§ To do: Lines from the one containing "Task: Click the cube" to the end of the records, both ends included and exactly as written, are the whole answer, and no pictures go in it.
BEGIN Data records
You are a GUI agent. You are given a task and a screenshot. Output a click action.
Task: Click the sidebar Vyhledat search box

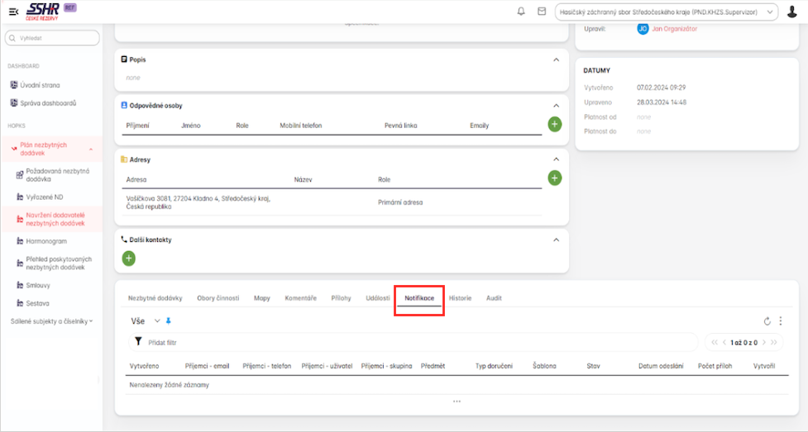pyautogui.click(x=52, y=38)
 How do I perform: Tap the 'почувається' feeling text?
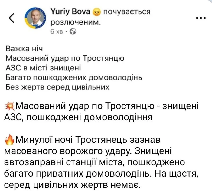click(x=127, y=12)
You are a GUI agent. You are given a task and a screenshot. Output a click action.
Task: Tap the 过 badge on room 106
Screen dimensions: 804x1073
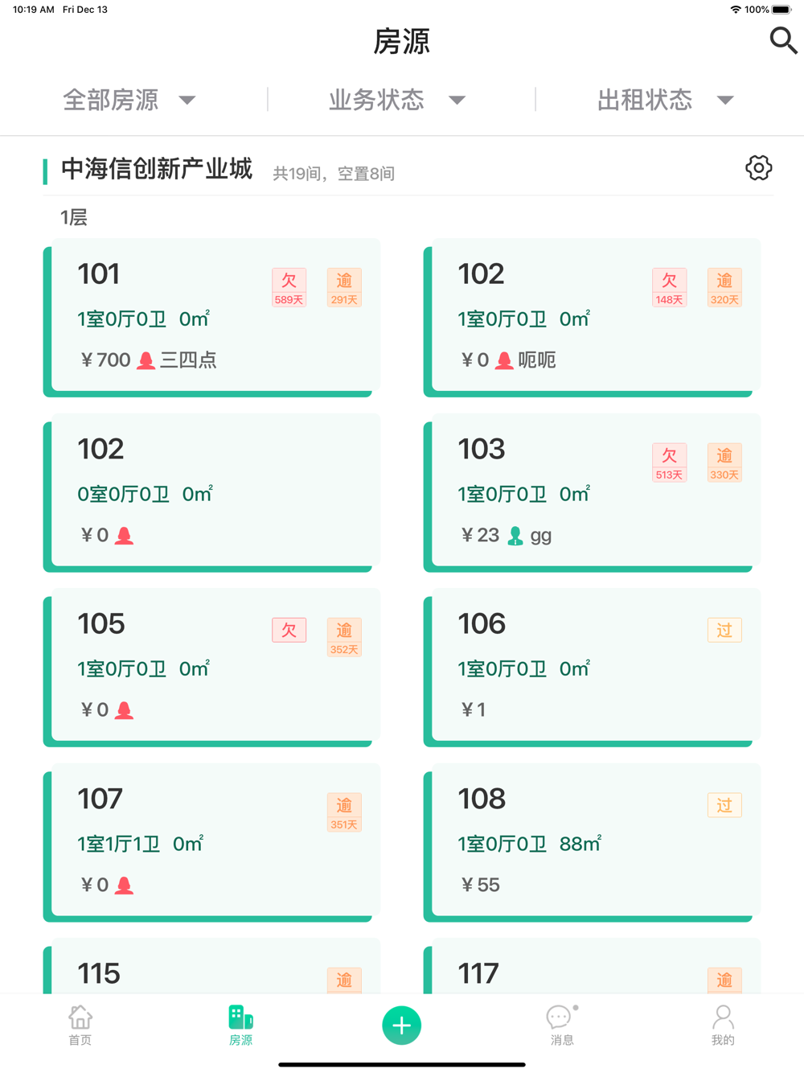coord(724,630)
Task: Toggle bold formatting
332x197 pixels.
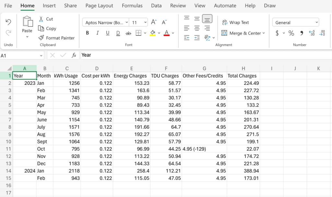Action: coord(87,33)
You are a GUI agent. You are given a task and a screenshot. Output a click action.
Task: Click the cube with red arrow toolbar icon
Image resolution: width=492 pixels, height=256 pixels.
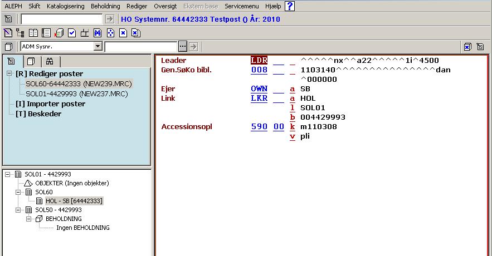coord(59,33)
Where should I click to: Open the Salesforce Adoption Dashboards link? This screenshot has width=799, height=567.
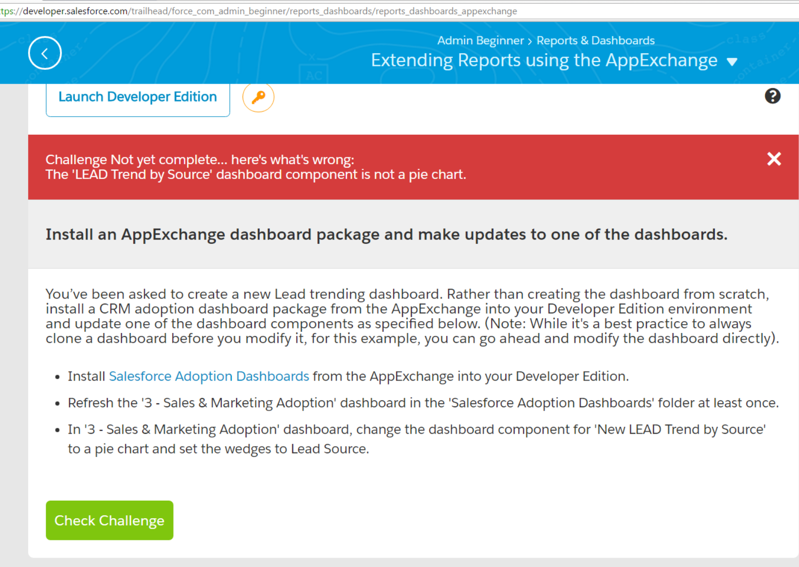(x=209, y=376)
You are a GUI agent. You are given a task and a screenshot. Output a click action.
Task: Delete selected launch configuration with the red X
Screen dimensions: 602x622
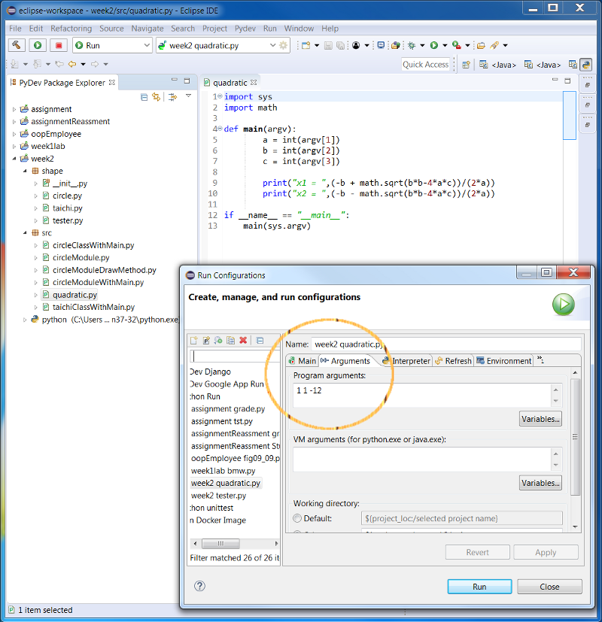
END Data records
§ Expected answer:
Task: Click the cube with red arrow toolbar icon
Image resolution: width=492 pixels, height=256 pixels.
coord(59,33)
Where should I click to: Open the Salesforce Adoption Dashboards link? This screenshot has width=799, height=567.
(x=209, y=376)
You are a GUI agent. You are given a task and a screenshot. Output a click action.
Task: Delete selected launch configuration with the red X
Screen dimensions: 602x622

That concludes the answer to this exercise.